これ以上ないくらいに見開かれた目からは瞳が零れ落ちそうで、思わず深い瞬きを繰り返したほどだ。
寝耳に水、ってこういうことを言うのかな。
驚きの余りその後声を失ってしまった僕を、いふくんは気にも留めない風だ。
こちらを見つめ返し、会議用の長い机に頬杖をついている。
「そう」
あっさりと頷いて認めるものだから、思わず面食らってしまった。
…えぇ…少しは隠そうとしたり照れたりとかしないの?
「いつから!?」
「3か月くらい前かな」
「何で言ってくんないの!? そういう情報はメンバーでシェアしとくべきだと思うんだけど!」
「だから今言うたやん」
ひゃははは、なんてきれいとは言い難い笑い声を上げて、いふくんは僕を指さしてからかうように嘲る。
そんな僕らのやり取りに口を挟むまいと思ったのか、他のメンバーは皆ただ黙ってこちらを見守っていた。

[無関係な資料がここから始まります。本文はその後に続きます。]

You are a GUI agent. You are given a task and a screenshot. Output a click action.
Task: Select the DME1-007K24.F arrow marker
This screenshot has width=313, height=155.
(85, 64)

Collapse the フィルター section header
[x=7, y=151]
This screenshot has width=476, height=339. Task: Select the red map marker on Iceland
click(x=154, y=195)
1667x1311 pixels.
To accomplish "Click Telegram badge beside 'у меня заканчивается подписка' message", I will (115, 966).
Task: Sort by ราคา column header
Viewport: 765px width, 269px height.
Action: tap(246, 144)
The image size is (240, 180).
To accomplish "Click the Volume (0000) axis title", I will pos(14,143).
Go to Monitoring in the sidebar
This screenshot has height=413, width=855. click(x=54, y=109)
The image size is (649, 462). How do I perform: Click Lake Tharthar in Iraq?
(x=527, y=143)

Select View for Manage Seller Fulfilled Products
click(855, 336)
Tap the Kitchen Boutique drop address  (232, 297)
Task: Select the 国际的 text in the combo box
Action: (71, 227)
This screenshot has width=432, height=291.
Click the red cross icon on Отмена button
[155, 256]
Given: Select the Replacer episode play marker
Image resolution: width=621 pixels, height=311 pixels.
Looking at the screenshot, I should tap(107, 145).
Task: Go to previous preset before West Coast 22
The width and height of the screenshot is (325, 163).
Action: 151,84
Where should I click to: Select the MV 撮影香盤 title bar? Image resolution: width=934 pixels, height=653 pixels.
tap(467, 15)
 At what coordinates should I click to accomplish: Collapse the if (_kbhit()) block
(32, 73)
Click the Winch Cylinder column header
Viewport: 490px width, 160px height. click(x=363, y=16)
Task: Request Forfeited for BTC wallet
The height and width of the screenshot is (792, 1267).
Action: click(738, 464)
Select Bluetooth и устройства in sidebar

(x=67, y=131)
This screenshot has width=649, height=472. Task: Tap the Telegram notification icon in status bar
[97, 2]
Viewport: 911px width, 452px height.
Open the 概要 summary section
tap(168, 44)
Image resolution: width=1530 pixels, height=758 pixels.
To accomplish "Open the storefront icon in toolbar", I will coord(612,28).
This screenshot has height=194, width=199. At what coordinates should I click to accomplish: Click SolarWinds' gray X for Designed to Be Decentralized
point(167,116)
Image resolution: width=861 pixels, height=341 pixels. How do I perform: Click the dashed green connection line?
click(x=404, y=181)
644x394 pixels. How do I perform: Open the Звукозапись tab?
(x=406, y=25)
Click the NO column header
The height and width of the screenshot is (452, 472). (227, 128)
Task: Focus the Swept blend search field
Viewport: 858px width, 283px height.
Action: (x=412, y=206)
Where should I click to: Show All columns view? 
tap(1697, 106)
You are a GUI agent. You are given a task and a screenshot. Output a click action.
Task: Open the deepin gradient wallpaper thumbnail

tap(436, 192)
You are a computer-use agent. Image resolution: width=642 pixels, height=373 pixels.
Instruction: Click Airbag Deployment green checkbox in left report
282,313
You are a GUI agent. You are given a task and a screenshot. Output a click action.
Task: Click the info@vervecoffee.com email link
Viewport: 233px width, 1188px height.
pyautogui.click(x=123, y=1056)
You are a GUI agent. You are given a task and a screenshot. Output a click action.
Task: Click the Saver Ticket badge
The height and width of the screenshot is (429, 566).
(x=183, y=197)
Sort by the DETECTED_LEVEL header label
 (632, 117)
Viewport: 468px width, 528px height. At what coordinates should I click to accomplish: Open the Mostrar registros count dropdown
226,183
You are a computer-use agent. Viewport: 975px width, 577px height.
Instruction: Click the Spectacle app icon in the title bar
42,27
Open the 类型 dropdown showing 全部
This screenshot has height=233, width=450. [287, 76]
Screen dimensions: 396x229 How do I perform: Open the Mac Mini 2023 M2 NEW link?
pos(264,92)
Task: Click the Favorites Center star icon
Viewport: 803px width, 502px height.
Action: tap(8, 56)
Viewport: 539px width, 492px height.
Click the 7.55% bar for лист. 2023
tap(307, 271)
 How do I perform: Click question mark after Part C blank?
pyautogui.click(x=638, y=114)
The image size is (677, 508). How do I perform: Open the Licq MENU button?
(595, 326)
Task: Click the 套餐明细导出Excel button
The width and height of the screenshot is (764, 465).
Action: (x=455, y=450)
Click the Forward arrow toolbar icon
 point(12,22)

仕事関係で知り合った人と付き合ってる、なんていふくんが何かの雑談のついでのようにあっさりと言うものだから、僕らはみんな一瞬聞き流しそうになった。
一番にその話題を拾ったのは僕だ。
話のネタに噛みつくように食らいつき、「どんな子なの!? 会社で部署が同じとか!? それとも営業で行った取引先の会社の受付嬢とか!?」とぐいと身を乗り出していふくんに詰め寄った。
…なんて、答えるわけないよね。
メンバー1隠し事が多くて秘密主義のいふくんが。
そんな彼が「付き合ってる人がいる」なんて、プライベートを開示してきたことがまず珍しい。
本来ならそんなこと絶対言わなくない?
さすがにリスナーにバレて炎上…みたいになったときのことを懸念したんだろうか。
いきなり知らされるよりはメンバーくらいには耳に入れておいた方がいいと思ったのかもしれない。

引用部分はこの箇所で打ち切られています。